Baselines for qualitative results. In the rest of this section, we briefly explain previous approaches to solve the abstract reasoning problem via deep neural networks.

  • LSTM (Zhang et al., 2019a) attempts to utilize LSTM to validate the inefficiency of conventional deep neural network architectures to solve reasoning problems.

  • WReN (Santoro et al., 2018) proposes to solve the abstract reasoning problem via relation network. (Santoro et al., 2017).

  • LEN (Zheng et al., 2019) proposes a variant of relation network, where the input of the network is a triplet of images rather than a pair of images. Furthermore, they empirically verify the performance can be further boosted with the curriculum learning based on a reinforcement learning framework.

  • CoPINet (Zhang et al., 2019b) suggests a contrastive learning algorithm to learn underlying rules from given images.

  • SRAN (Hu et al., 2021) designs a hierarchical neural network framework that simultaneously considers images in the problem individually and also at the row and column level.
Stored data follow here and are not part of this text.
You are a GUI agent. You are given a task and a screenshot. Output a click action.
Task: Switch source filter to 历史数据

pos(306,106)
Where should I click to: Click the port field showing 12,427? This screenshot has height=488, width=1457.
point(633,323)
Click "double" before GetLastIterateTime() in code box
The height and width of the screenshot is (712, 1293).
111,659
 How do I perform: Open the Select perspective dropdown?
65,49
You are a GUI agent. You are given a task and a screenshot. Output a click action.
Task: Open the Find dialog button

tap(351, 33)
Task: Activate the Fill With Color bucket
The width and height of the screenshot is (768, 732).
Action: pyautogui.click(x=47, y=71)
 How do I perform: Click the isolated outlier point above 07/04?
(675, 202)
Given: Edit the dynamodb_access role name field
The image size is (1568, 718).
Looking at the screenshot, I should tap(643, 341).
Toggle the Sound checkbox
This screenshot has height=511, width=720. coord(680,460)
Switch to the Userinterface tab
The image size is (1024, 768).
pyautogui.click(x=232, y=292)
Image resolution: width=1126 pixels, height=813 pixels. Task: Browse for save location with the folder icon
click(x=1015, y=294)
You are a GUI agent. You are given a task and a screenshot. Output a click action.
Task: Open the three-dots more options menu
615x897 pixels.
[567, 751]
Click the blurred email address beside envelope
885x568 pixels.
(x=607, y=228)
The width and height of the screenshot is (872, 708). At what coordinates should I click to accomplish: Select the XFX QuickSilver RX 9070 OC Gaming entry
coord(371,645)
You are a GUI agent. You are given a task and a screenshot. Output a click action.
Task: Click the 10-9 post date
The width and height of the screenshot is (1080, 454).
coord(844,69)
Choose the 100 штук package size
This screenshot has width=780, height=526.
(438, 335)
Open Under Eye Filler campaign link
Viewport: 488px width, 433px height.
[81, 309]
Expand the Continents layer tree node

Appendix F More illustration of generated results

In this section, we provide additional generated comparisons of different configurations in RAVEN deadset.

Refer to caption
Figure 4: Comparison of generated and ground truth image on Center configuration in RAVEN dataset among different architecture variants. (a)-(c): autoencoder with an attention layer and two convolutional networks with different kernel sizes as the reasoning network. We set the kernel size of 3 and 1 for (b) and (c), respectively. (d)-(e): VQ-VAE with an attention layer and a convolutional network with a kernel size of 3. Ours: our LoGe framework, which is composed of VQ-VAE and SATNet. GT: ground-truth answer image.
Refer to caption
Figure 5: Comparison of generated and ground truth image on U-D configuration in RAVEN dataset among different architecture variants. (a)-(c): autoencoder with an attention layer and two convolutional networks with different kernel sizes as the reasoning network. We set the kernel size of 3 and 1 for (b) and (c), respectively. (d)-(e): VQ-VAE with an attention layer and a convolutional network with a kernel size of 3. Ours: our LoGe framework, which is composed of VQ-VAE and SATNet. GT: ground-truth answer image.
Refer to caption
Figure 6: Comparison of generated and ground truth image on L-R configuration in RAVEN dataset among different architecture variants. (a)-(c): autoencoder with an attention layer and two convolutional networks with different kernel sizes as the reasoning network. We set the kernel size of 3 and 1 for (b) and (c), respectively. (d)-(e): VQ-VAE with an attention layer and a convolutional network with a kernel size of 3. Ours: our LoGe framework, which is composed of VQ-VAE and SATNet. GT: ground-truth answer image.
Refer to caption
Figure 7: Comparison of generated and ground truth image on O-IC configuration in RAVEN dataset among different architecture variants. (a)-(c): autoencoder with an attention layer and two convolutional networks with different kernel sizes as the reasoning network. We set the kernel size of 3 and 1 for (b) and (c), respectively. (d)-(e): VQ-VAE with an attention layer and a convolutional network with a kernel size of 3. Ours: our LoGe framework, which is composed of VQ-VAE and SATNet. GT: ground-truth answer image.